Saved entries:
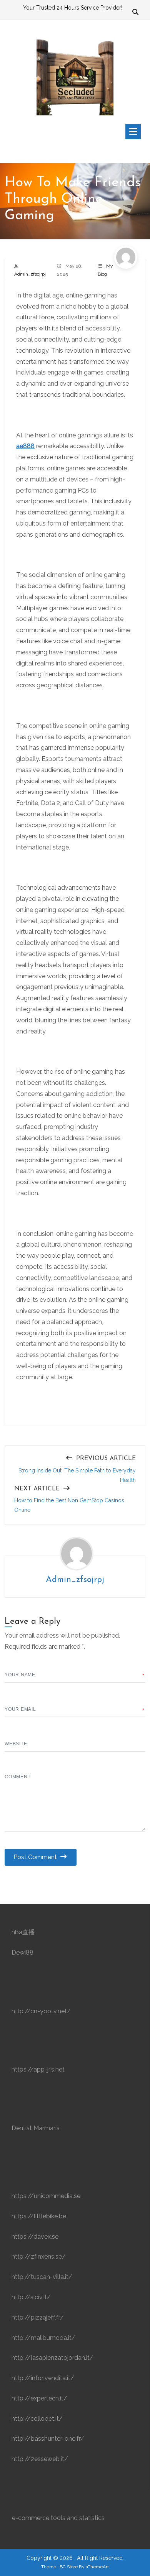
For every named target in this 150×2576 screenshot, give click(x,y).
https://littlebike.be (39, 2216)
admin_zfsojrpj (30, 274)
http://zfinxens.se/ (39, 2256)
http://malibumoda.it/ (43, 2337)
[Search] (135, 13)
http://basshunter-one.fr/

Prompt —
The expected output is the lines from the one holding "admin_zfsojrpj (30, 274)" through the last line of the data, exactly as they appear, with nothing before or after.

Output of the task —
admin_zfsojrpj (30, 274)
http://zfinxens.se/ (39, 2256)
http://malibumoda.it/ (43, 2337)
[Search] (135, 13)
http://basshunter-one.fr/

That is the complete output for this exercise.